It’s no secret The Bachelor and The Bachelorette seem to have the same success rate as a first date on Tinder. Still, year after year, viewers tune in, with hopes that somehow this couple will be different, and not end up promoting Diff Eyewear—or at the very least, they’ll wear those neon sunglasses together.
The Observer chatted with the matchmakers at The Bevy (they have a 98 percent success rate) to find out how The Bachelorette could actually end with a happily ever after this time around. The Bevy founders Greta Tufvesson and Nikki Lewis, both Bachelor franchise fanatics, have some advice for Rachel Lindsay, who’s already announced she’s engaged (spoiler alert).
Both agree that Bachelor in Paradise, the summer spinoff, is where the magic truly happens, since every single has multiple choices. “It’s like a hookup summer camp and everyone finds a summer boyfriend,” Lewis laughed. The founders and friends also agree six weeks isn’t enough time to get to know someone, especially when it’s televised.
“I foresee the issue being that she is actually a really accomplished lawyer and she comes from a really intelligent family. What are they going to say about these guys who are sort of actors or don’t actually have jobs?” Lewis asked.
These issues have already been realized. One contestant lists his occupations as “Tickle Monster,” another defines himself as “Whaboom” and is more bonkers than you can imagine. There’s also Blake E., an aspiring drummer who desperately wants to see the new 50 Shades of Grey movie because he loves “taboo sexy stuff,” and is possibly this season’s Corinne Olympios, without the cheese pasta. Her options aren’t exactly the stuff usually found on a lawyer’s Pinterest wedding board.
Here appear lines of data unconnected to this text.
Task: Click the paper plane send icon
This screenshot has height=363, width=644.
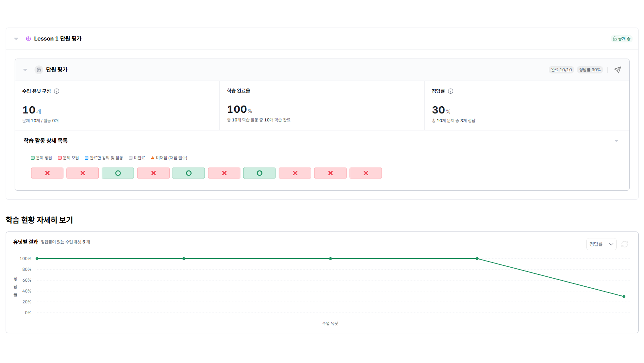Action: pos(618,70)
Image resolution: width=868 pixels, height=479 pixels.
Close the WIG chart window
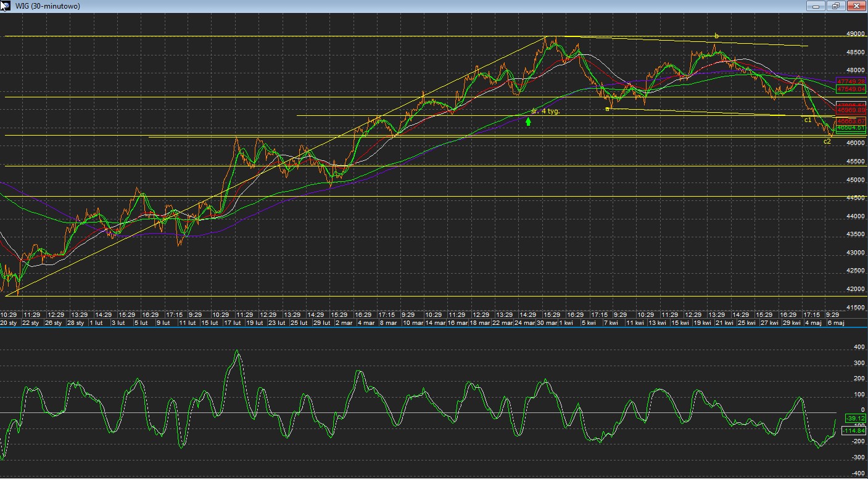pyautogui.click(x=856, y=6)
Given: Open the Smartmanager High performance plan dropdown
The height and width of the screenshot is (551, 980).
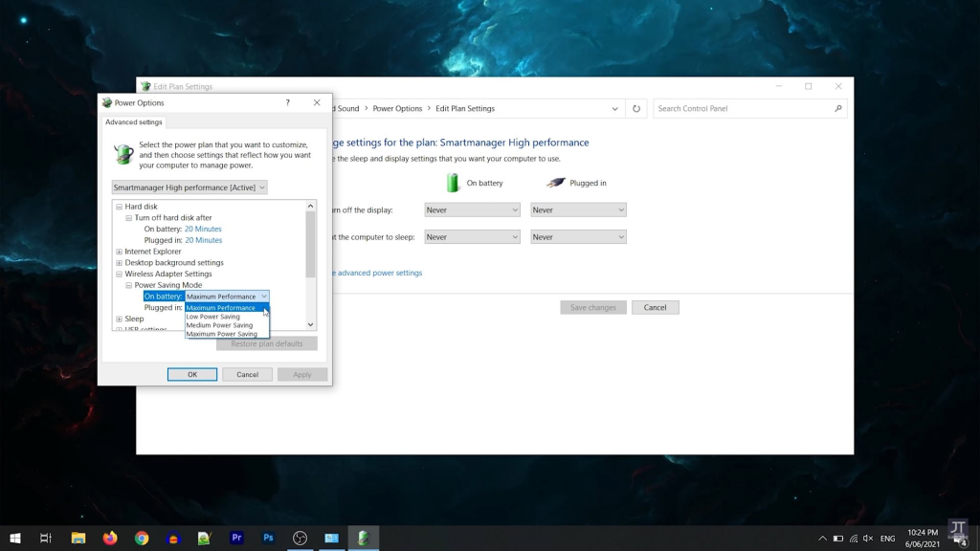Looking at the screenshot, I should 189,187.
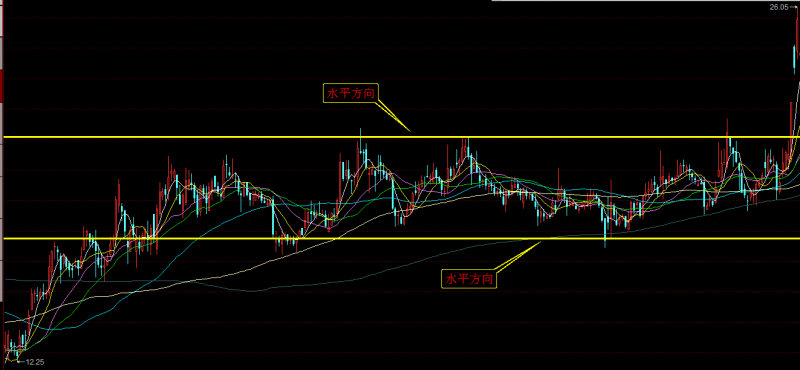Select the lower 水平方向 annotation label
Screen dimensions: 800x370
(469, 279)
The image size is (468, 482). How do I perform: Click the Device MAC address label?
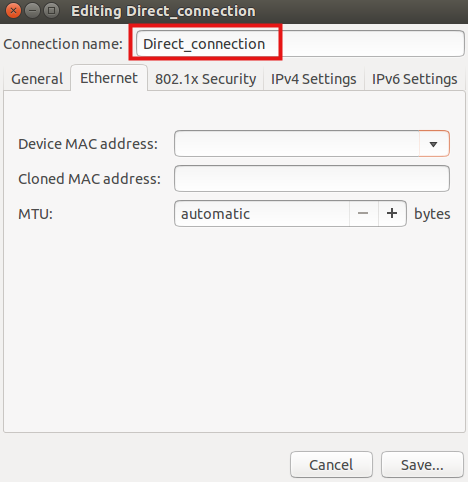point(88,144)
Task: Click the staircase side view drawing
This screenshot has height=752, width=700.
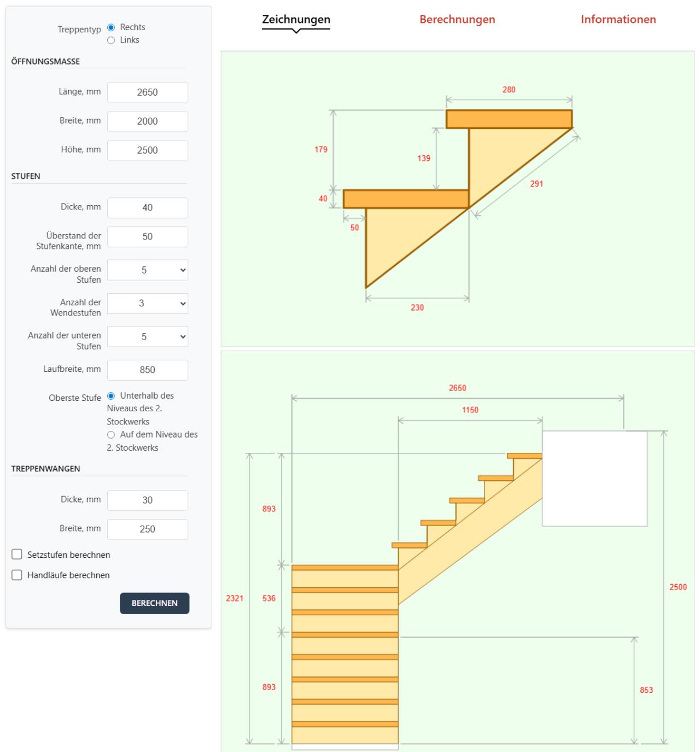Action: [x=457, y=551]
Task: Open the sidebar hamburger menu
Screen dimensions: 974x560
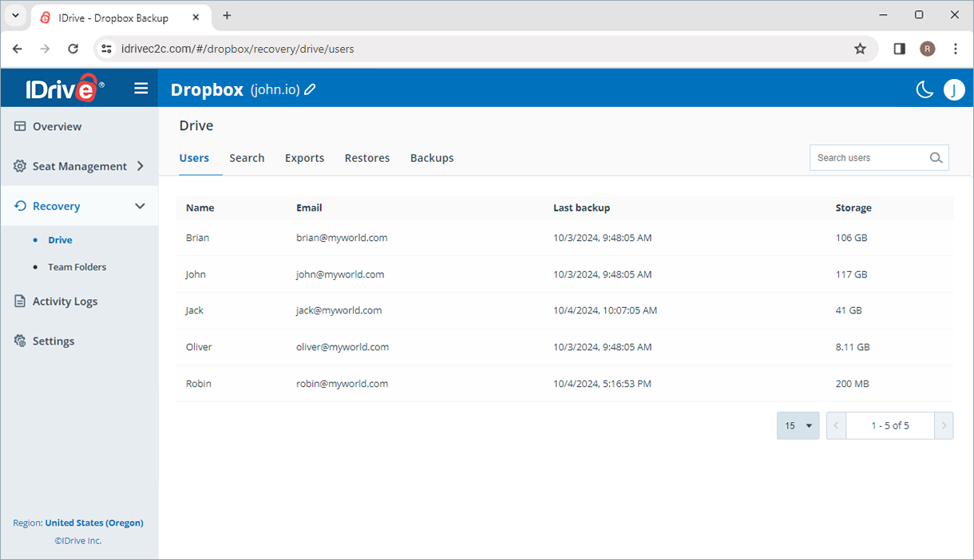Action: pyautogui.click(x=141, y=89)
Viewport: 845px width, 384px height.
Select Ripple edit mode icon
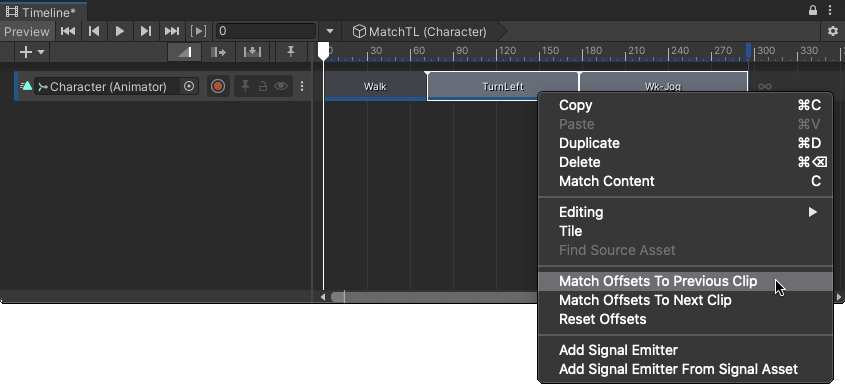click(218, 52)
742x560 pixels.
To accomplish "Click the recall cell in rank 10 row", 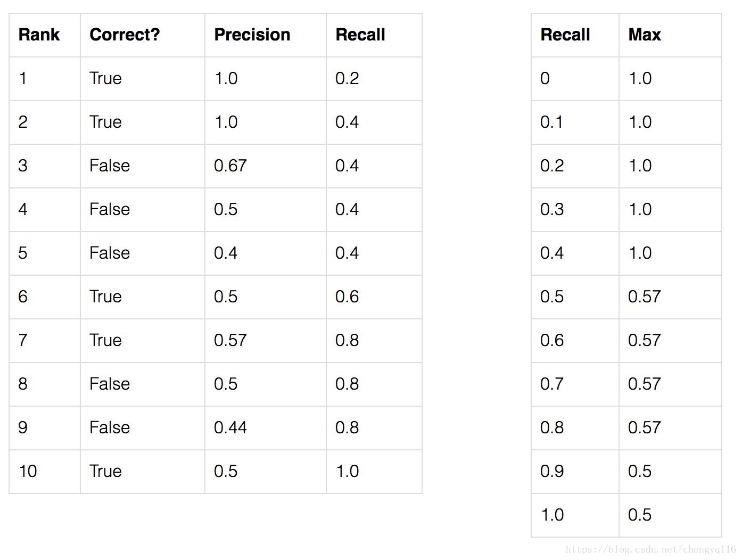I will [x=347, y=471].
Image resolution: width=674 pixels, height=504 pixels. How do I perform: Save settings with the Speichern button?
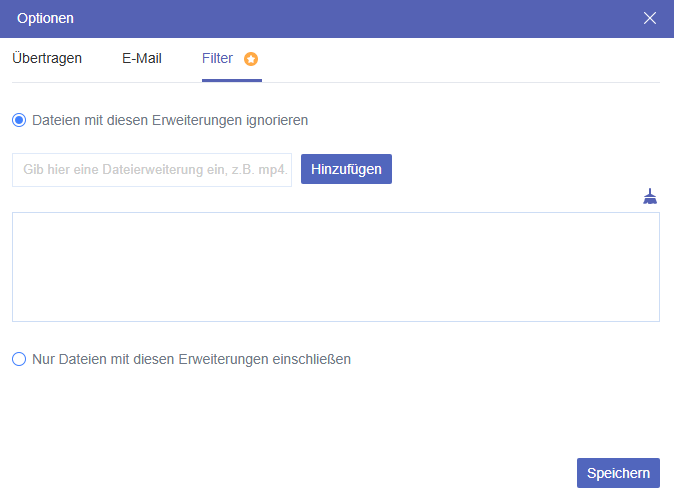(618, 473)
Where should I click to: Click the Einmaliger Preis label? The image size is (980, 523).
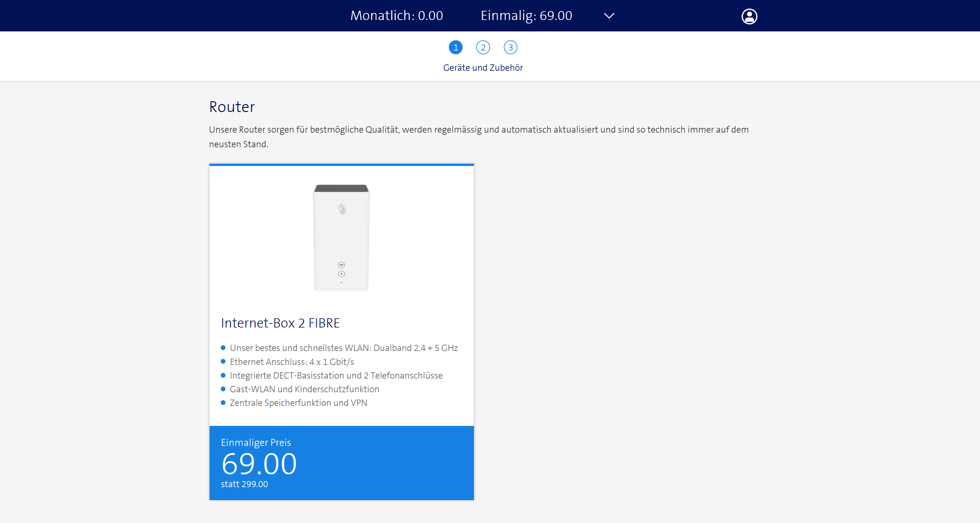click(256, 442)
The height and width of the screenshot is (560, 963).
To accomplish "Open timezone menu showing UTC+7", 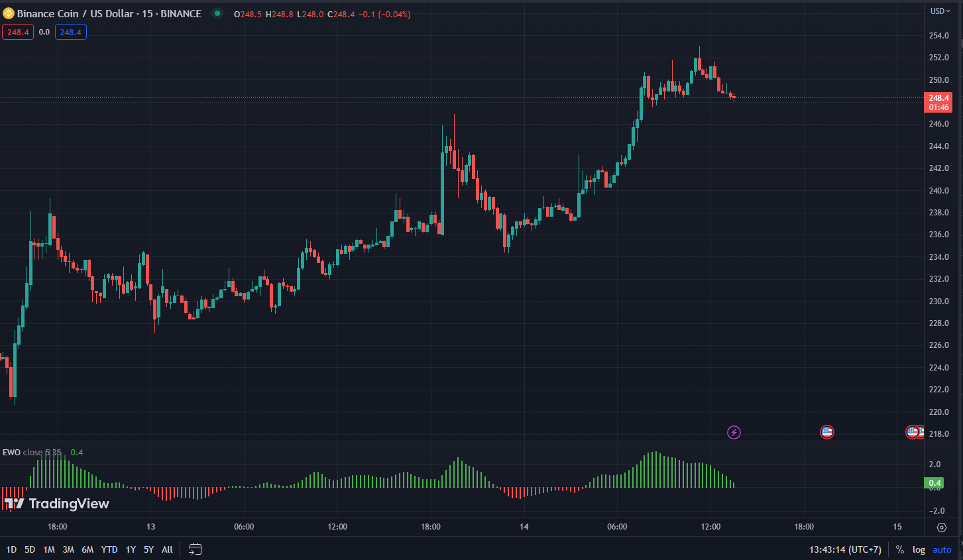I will (x=845, y=549).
“I think it would be really smart saying, ‘I am going to leave this show not getting engaged,'” Tufvesson announced. Tufvesson wishes Nick Viall, last season’s Bachelor, had taken her advice. “They’re awkward in interviews. I don’t think they’re going to last,” Lewis added.
Despite Bachelor in Paradise also ending on an engagement, the show has been slightly more successful. Tanner and Jade are still together, with Jade pregnant, and last season’s creepiest couple, Carly and Evan are somehow making it work. Still, many of the relationships dissolve immediately after filming wraps, especially since they have to keep it secret for weeks after. “Authentic relationships do not come when you are in the public eye. You need privacy. You need time together. You need time alone,” Tufvesson said.
Both women believe Rachel needs to be wary during her time away from the winner, comparing her to Andi Dorfman, another lawyer who ended up with a college athlete. Talk turned to the controversial Juan Pablo’s season, with Lewis divulging, “I heard that Juan Pablo was the least popular Bachelor,” a rumor courtesy of celebrity party planner Mindy Weiss. [At an LA wedding] Chris Harrison was going off about how Juan Pablo is the worst in history, but we knew that.”
“I am always shocked that these people with kids can go on this thing and leave their kids for six weeks,” Tufvesson said. This season, one contestant, a professional wrestler who goes by Pretty Boy Pit Bull, has a 10-year-old daughter at home.
“I feel like you’re setting yourself up for disaster because it’s like meeting someone on vacation. It’s not real life. You’re doing all of these things together. You’re not in your day-to-day,” Tufvesson reflected. When dates consist of island hopping and serenades from C-list country singers, it is out of the ordinary. Perhaps if dates included overpriced cocktails in crowded bars, they would be better equipped to deal with the real world.